Your objective — Repeat the entries. Each one must match exactly.

Provided data —
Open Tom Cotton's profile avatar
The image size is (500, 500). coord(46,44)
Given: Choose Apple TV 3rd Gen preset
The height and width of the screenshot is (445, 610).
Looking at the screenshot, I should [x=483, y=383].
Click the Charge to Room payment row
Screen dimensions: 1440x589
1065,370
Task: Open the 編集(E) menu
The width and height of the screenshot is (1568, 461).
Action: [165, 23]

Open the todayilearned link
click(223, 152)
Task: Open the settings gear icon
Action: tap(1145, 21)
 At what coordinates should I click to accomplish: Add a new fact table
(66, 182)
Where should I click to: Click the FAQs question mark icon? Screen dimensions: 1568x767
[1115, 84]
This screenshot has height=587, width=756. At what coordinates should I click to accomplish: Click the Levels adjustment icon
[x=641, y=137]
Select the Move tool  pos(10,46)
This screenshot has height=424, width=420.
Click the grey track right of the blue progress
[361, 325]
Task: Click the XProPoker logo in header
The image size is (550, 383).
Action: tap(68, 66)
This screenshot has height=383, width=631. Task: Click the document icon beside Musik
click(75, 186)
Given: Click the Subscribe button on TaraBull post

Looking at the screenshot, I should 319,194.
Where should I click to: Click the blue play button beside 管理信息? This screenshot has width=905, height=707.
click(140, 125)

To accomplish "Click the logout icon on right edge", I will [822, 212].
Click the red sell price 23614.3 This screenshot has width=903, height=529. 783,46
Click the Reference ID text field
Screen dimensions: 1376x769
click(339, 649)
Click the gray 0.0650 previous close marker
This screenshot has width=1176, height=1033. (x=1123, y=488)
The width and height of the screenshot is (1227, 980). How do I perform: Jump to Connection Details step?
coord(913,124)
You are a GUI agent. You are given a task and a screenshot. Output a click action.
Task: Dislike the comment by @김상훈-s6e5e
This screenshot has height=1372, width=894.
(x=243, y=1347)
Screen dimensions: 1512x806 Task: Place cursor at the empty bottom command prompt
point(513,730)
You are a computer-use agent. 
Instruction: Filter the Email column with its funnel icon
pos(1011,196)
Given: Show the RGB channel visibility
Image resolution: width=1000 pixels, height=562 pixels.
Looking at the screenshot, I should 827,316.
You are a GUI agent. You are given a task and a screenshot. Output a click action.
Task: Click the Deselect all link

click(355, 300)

Answer area —
Open Tom Cotton's profile avatar
The image size is (500, 500). coord(46,44)
Given: Choose Apple TV 3rd Gen preset
The height and width of the screenshot is (445, 610).
Looking at the screenshot, I should [x=483, y=383].
Click the Charge to Room payment row
Screen dimensions: 1440x589
1065,370
Task: Open the 編集(E) menu
The width and height of the screenshot is (1568, 461).
Action: [165, 23]

Open the todayilearned link
click(223, 152)
Task: Open the settings gear icon
Action: tap(1145, 21)
 At what coordinates should I click to accomplish: Add a new fact table
(66, 182)
Where should I click to: Click the FAQs question mark icon? Screen dimensions: 1568x767
[1115, 84]
This screenshot has height=587, width=756. At what coordinates should I click to accomplish: Click the Levels adjustment icon
[x=641, y=137]
Select the Move tool  pos(10,46)
This screenshot has height=424, width=420.
Click the grey track right of the blue progress
[361, 325]
Task: Click the XProPoker logo in header
The image size is (550, 383).
Action: tap(68, 66)
This screenshot has height=383, width=631. Task: Click the document icon beside Musik
click(75, 186)
Given: Click the Subscribe button on TaraBull post

Looking at the screenshot, I should 319,194.
Where should I click to: Click the blue play button beside 管理信息? This screenshot has width=905, height=707.
click(140, 125)

To accomplish "Click the logout icon on right edge", I will [822, 212].
Click the red sell price 23614.3 This screenshot has width=903, height=529. 783,46
Click the Reference ID text field
Screen dimensions: 1376x769
click(339, 649)
Click the gray 0.0650 previous close marker
This screenshot has width=1176, height=1033. (x=1123, y=488)
The width and height of the screenshot is (1227, 980). How do I perform: Jump to Connection Details step?
coord(913,124)
You are a GUI agent. You are given a task and a screenshot. Output a click action.
Task: Dislike the comment by @김상훈-s6e5e
This screenshot has height=1372, width=894.
(x=243, y=1347)
Screen dimensions: 1512x806 Task: Place cursor at the empty bottom command prompt
point(513,730)
You are a computer-use agent. 
Instruction: Filter the Email column with its funnel icon
pos(1011,196)
Given: Show the RGB channel visibility
Image resolution: width=1000 pixels, height=562 pixels.
Looking at the screenshot, I should 827,316.
You are a GUI agent. You are given a task and a screenshot. Output a click action.
Task: Click the Deselect all link

click(355, 300)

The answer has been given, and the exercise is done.